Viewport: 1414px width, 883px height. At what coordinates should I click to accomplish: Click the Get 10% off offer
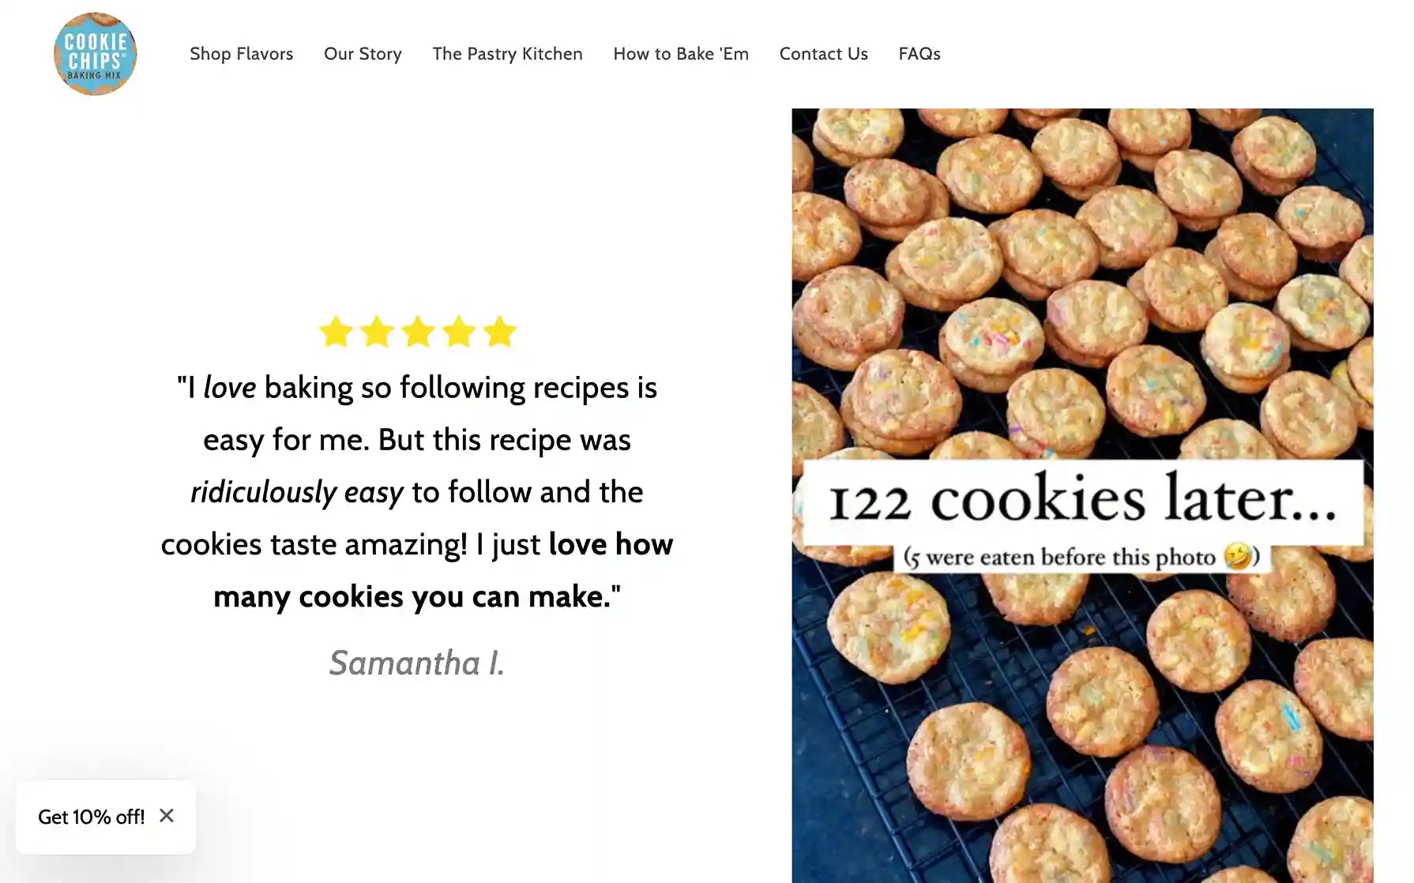92,817
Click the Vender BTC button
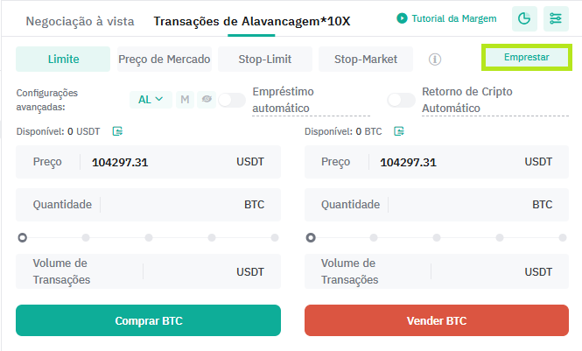Screen dimensions: 582x351 (x=437, y=320)
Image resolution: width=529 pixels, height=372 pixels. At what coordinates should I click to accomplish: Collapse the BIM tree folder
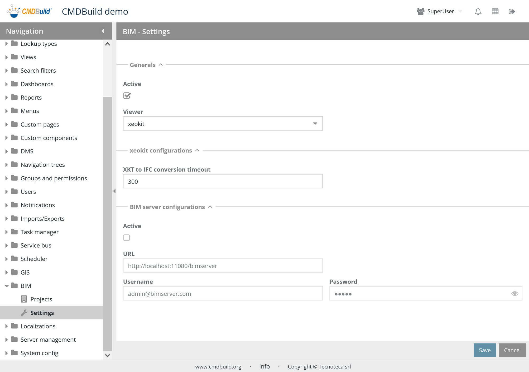[x=7, y=286]
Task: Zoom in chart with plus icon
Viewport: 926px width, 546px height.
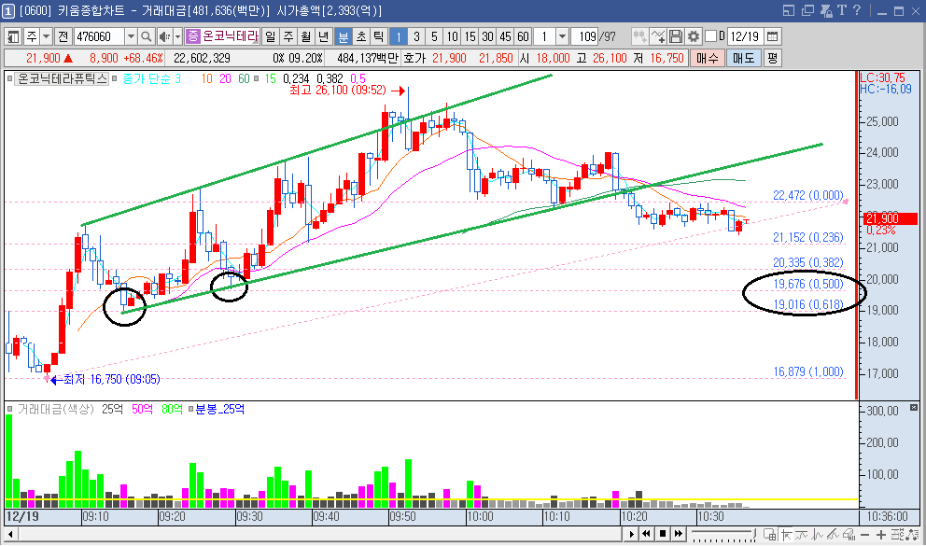Action: pos(881,534)
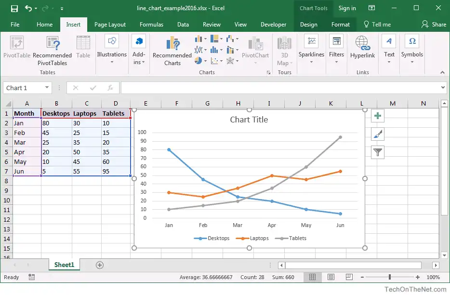Open Chart Styles paintbrush button
This screenshot has width=450, height=295.
[378, 134]
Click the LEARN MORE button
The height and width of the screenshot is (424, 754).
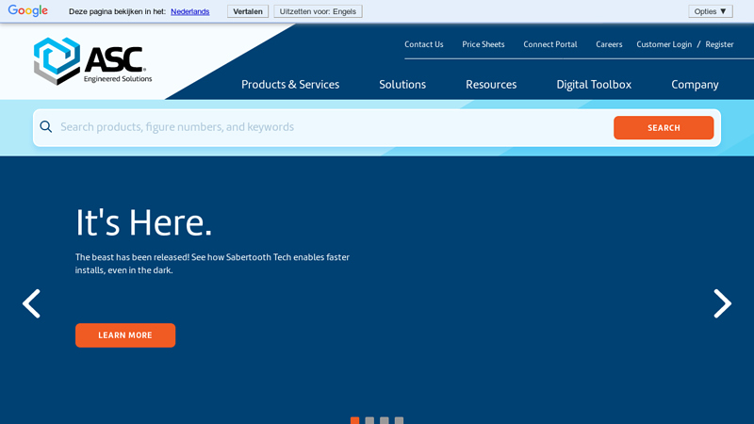tap(125, 335)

········

Copy out the records word for word, starting from the first line and ending with the line that contains "Screen dimensions: 582x351 (x=437, y=320)". Leave the pictures out of your copy.

■ **EXERCISE RESPONSE**:
Viewport: 1414px width, 883px height. At what coordinates should I click to accomplish: Click the Get 10% off offer
92,817
Click the Vender BTC button
Screen dimensions: 582x351 (x=437, y=320)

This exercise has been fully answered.